- EXERCISE DIRECTIONS:
All that should be output is the block of lines below from the line with "Given: Click the kang woojin sender name" to the line with "Adjust the zoom", both included, exactly as written.

- LISTED RECORDS:

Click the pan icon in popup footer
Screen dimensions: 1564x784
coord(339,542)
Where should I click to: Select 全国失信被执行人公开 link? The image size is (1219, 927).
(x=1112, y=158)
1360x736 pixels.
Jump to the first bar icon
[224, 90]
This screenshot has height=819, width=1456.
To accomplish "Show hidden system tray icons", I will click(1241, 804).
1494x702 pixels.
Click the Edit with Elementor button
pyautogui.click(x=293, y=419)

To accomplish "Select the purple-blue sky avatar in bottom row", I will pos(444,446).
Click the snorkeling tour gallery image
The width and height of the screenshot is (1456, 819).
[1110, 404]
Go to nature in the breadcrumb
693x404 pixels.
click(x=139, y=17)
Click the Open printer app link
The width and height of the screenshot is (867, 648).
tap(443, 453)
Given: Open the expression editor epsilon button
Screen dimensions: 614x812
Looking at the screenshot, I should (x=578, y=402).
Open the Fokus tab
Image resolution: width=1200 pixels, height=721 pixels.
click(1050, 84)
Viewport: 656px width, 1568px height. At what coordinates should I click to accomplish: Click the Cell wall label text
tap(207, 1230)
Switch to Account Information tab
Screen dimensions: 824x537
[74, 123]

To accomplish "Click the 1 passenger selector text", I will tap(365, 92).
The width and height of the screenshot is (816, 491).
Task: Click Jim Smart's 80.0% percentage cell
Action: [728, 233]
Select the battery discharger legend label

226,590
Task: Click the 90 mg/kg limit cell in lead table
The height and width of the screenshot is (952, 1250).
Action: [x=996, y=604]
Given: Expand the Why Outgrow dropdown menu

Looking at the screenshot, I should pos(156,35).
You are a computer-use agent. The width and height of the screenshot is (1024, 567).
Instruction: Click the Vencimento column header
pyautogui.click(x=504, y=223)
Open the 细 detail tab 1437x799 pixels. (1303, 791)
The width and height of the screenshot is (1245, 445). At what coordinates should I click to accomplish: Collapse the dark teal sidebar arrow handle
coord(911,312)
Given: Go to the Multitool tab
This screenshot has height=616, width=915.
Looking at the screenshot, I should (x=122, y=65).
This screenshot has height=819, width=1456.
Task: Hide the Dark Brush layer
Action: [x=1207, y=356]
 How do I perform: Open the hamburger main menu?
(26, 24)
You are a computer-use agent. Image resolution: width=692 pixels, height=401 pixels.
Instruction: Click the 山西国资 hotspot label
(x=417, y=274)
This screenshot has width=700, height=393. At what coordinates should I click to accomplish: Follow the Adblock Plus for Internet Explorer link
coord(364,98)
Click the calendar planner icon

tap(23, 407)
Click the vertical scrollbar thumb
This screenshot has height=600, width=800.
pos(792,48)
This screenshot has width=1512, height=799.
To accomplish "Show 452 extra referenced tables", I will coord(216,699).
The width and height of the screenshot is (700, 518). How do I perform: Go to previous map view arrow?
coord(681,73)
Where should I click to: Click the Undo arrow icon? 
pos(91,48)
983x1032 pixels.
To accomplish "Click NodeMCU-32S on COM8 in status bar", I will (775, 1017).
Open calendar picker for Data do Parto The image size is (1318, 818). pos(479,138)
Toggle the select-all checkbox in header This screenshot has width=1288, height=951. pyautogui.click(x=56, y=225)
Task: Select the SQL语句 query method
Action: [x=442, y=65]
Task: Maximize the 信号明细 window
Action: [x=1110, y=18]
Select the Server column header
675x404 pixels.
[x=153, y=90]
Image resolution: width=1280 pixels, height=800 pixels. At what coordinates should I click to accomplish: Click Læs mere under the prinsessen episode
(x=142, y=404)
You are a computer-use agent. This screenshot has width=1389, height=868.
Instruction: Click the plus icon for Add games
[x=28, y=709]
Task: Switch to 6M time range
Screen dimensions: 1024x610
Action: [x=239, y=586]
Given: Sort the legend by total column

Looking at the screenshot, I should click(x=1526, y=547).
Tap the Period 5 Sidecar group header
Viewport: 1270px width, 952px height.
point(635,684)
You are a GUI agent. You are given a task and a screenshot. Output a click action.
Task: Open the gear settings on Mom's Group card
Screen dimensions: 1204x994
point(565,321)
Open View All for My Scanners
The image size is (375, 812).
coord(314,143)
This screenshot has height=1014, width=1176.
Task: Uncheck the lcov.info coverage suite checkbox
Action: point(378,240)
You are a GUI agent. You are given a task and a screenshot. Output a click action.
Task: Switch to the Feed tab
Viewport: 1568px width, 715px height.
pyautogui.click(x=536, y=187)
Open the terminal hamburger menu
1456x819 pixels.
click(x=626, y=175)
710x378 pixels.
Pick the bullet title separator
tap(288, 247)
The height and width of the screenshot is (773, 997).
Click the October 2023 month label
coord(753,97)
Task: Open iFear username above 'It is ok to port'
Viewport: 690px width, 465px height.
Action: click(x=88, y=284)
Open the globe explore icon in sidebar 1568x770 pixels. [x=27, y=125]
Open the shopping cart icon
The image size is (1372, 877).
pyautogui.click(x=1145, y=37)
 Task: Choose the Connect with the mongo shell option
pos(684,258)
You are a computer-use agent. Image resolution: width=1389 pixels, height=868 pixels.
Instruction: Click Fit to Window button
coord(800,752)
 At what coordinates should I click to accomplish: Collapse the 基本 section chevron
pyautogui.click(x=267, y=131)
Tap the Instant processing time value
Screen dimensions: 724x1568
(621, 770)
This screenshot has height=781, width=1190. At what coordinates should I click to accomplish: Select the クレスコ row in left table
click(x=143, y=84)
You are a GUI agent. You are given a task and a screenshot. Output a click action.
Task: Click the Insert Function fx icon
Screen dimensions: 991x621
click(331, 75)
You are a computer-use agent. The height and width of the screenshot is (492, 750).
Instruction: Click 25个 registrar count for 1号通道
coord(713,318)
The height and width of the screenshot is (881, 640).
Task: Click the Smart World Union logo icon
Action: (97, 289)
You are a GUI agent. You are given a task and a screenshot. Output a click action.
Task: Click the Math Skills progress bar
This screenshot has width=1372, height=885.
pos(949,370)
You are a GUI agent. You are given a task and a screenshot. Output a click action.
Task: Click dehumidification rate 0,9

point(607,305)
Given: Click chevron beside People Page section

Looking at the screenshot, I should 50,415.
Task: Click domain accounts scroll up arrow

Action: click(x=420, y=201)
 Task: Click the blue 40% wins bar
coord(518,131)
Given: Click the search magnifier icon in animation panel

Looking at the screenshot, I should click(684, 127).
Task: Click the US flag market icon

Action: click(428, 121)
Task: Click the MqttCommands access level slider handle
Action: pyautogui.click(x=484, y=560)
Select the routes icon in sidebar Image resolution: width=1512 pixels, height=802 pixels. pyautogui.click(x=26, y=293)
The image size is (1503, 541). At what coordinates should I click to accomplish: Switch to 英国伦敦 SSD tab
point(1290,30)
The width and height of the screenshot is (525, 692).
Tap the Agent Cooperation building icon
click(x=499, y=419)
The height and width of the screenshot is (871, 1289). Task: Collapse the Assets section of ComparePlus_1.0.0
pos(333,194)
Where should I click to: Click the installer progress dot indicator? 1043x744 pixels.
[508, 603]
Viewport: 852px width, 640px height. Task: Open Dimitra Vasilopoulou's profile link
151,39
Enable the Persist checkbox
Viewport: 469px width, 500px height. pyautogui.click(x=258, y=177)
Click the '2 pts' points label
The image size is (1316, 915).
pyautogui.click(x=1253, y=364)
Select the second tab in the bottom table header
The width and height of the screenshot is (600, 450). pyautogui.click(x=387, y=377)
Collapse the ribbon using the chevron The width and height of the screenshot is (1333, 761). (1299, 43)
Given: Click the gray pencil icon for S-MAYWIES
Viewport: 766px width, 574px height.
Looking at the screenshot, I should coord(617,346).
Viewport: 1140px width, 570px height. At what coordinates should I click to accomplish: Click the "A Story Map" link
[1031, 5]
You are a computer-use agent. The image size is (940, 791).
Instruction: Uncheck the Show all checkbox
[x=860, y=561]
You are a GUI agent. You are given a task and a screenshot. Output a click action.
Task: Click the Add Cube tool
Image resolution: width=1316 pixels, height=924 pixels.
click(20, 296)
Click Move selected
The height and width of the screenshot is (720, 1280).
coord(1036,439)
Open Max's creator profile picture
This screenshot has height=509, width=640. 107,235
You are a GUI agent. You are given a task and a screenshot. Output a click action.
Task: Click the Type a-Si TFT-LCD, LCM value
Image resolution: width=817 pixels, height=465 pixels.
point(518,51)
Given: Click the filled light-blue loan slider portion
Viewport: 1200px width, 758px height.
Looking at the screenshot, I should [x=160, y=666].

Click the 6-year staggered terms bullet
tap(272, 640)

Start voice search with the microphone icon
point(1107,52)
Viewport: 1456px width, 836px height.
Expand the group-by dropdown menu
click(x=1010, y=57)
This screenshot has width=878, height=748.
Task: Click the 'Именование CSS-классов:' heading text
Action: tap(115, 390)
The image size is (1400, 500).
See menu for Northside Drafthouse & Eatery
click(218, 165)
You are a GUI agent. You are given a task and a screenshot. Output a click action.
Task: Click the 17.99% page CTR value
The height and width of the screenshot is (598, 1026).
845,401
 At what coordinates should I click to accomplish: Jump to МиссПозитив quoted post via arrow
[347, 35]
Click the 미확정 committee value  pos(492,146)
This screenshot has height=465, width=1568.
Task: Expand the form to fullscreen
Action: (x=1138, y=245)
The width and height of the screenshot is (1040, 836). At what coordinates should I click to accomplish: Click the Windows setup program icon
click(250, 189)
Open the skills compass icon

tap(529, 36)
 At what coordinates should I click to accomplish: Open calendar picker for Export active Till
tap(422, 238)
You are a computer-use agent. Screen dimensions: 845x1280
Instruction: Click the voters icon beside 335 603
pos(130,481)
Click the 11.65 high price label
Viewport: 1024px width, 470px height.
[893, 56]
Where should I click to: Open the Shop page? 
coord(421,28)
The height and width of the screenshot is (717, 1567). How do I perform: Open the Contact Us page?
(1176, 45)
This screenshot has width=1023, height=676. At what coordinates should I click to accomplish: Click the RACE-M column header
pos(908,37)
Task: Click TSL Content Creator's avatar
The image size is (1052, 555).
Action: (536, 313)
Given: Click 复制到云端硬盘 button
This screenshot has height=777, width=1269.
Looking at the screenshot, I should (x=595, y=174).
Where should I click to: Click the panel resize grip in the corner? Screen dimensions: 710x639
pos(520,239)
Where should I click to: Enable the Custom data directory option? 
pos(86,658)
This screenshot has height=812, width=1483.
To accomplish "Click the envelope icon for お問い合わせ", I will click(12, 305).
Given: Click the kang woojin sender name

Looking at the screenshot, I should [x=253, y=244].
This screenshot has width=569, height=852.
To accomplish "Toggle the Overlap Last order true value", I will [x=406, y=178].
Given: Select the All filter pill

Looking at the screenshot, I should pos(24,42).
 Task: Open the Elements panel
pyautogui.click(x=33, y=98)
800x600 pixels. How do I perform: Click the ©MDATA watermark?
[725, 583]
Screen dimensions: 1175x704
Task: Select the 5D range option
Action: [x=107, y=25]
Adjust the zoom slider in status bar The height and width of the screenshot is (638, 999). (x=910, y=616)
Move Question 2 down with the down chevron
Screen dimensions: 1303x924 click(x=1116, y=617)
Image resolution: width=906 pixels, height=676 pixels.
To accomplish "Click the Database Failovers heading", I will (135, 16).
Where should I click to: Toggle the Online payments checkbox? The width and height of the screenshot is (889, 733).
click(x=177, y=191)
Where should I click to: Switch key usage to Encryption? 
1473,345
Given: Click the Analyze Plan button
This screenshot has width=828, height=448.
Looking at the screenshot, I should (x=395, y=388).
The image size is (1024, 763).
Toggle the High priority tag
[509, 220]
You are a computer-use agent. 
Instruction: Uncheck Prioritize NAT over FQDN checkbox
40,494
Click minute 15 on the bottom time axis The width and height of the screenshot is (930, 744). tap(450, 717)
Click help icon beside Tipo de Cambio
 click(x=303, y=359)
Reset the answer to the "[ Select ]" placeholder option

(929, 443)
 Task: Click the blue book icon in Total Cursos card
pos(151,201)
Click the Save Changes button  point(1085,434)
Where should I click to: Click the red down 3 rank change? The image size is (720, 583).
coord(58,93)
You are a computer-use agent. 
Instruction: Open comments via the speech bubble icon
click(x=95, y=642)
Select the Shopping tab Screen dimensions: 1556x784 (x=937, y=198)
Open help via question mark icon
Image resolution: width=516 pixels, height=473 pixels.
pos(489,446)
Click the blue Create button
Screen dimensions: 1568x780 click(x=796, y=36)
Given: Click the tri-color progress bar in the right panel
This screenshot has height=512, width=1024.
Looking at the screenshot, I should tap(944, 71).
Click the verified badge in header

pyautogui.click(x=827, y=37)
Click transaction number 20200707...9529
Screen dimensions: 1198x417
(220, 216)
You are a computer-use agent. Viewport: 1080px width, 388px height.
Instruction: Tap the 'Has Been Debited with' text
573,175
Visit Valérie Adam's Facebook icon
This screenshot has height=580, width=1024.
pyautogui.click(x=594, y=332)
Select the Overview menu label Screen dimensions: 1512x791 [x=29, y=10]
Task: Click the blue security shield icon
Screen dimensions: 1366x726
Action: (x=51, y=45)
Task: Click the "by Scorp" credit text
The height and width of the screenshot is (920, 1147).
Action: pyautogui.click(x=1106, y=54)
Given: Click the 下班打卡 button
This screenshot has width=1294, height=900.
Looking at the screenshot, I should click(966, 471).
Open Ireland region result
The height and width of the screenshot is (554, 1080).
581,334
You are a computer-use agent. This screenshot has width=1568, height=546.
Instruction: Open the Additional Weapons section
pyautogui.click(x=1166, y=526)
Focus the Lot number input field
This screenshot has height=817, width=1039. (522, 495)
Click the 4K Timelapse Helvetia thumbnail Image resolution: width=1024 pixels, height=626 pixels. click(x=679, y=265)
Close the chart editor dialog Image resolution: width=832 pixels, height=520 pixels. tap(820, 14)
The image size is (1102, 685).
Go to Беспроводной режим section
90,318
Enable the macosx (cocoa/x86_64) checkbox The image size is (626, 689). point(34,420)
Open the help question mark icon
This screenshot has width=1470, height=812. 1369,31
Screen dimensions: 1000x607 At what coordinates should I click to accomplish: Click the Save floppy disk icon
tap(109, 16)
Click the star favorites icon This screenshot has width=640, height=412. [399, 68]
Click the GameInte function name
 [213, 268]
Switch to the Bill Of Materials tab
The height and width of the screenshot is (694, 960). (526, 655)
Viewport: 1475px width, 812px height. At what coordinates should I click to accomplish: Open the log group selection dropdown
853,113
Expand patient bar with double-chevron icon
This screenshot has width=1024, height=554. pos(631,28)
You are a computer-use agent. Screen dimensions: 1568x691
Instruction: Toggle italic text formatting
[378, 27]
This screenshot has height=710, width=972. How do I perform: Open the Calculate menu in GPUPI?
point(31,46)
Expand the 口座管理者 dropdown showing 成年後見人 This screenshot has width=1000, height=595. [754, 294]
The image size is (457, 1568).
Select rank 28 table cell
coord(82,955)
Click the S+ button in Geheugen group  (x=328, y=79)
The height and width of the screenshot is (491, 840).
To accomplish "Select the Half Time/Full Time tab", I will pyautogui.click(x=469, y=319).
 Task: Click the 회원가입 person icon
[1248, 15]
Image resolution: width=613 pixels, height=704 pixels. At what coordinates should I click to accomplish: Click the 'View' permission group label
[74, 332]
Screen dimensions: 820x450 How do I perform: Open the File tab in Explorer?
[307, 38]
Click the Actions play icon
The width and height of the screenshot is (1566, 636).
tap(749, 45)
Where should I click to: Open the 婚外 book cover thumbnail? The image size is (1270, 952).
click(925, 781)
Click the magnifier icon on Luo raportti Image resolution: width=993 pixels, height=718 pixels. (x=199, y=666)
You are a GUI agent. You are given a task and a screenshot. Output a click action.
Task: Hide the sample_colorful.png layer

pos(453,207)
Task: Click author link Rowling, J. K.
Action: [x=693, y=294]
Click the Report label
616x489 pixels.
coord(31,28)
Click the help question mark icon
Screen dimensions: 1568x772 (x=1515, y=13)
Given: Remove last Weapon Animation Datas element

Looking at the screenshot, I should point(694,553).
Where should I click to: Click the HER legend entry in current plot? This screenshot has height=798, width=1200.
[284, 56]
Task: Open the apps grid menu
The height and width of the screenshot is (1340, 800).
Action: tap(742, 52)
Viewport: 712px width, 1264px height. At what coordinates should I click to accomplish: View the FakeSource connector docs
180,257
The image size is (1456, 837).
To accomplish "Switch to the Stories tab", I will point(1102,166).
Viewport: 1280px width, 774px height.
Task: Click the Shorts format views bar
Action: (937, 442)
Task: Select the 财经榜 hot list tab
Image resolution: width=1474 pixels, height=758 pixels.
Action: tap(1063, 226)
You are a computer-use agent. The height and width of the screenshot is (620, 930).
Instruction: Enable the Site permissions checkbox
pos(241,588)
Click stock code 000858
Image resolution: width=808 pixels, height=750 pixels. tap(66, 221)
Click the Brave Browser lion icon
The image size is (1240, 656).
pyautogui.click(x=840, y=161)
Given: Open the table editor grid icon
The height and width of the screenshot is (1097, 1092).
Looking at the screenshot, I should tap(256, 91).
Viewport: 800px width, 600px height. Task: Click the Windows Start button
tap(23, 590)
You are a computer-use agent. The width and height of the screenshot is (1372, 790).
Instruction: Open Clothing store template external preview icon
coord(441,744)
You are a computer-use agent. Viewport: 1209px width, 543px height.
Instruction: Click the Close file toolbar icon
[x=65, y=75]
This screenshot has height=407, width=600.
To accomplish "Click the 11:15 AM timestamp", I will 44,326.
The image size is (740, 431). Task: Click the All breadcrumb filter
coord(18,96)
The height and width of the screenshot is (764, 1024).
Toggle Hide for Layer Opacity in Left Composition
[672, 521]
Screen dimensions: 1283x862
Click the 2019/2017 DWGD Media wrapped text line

- EXERCISE RESPONSE:
Given: Click the kang woojin sender name

Looking at the screenshot, I should [x=253, y=244].
This screenshot has width=569, height=852.
To accomplish "Toggle the Overlap Last order true value", I will [x=406, y=178].
Given: Select the All filter pill

Looking at the screenshot, I should pos(24,42).
 Task: Open the Elements panel
pyautogui.click(x=33, y=98)
800x600 pixels. How do I perform: Click the ©MDATA watermark?
[725, 583]
Screen dimensions: 1175x704
Task: Select the 5D range option
Action: [x=107, y=25]
Adjust the zoom slider in status bar The height and width of the screenshot is (638, 999). (x=910, y=616)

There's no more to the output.